**TASK DIRECTIONS**
With the line containing "Task: Click the left post's group avatar" as the first line and the last line of the records as the final one, reproduce that range exactly.

**RECORDS SHOWN**
Content starts
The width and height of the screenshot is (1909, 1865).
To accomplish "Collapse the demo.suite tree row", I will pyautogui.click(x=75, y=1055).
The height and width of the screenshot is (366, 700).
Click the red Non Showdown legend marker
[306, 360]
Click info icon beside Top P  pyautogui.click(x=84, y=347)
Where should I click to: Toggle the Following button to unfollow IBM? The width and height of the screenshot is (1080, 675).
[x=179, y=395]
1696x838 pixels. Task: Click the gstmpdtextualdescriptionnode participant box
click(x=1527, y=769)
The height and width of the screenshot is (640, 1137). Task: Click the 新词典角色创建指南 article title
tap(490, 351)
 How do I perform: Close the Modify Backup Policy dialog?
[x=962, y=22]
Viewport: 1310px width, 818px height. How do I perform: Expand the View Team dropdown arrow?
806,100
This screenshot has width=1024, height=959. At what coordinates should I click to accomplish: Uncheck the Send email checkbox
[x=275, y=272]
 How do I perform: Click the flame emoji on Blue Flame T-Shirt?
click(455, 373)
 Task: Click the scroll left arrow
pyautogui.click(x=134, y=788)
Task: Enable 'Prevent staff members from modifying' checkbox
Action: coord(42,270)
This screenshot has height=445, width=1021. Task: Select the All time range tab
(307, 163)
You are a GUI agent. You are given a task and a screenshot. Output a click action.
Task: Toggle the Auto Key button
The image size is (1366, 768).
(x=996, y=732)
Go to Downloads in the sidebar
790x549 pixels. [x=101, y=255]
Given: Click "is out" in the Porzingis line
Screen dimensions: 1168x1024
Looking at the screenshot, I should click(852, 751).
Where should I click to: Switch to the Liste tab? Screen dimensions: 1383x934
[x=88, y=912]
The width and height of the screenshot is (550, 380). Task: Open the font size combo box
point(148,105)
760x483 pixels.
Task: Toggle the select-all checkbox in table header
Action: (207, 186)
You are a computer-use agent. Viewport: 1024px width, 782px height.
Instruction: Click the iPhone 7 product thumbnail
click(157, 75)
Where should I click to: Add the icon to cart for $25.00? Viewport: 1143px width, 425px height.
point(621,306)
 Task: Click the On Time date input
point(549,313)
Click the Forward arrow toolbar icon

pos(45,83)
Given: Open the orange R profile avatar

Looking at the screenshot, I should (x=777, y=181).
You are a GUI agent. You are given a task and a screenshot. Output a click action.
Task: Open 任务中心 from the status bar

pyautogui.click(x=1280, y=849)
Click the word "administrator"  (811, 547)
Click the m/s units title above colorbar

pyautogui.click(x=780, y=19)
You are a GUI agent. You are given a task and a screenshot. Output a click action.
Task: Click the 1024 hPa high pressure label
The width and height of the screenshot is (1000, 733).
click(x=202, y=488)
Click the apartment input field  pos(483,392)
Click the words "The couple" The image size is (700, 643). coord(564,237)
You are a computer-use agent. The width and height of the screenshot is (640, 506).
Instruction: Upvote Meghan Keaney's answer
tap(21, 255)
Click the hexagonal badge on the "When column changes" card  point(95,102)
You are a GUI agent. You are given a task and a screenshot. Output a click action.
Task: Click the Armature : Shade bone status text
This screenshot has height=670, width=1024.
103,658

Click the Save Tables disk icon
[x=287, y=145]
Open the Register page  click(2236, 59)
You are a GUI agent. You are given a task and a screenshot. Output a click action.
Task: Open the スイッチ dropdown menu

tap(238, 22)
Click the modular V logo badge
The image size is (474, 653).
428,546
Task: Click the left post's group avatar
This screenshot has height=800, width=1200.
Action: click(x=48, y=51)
Content ends
**YOUR RESPONSE**
Task: Click the left post's group avatar
This screenshot has height=800, width=1200.
Action: click(x=48, y=51)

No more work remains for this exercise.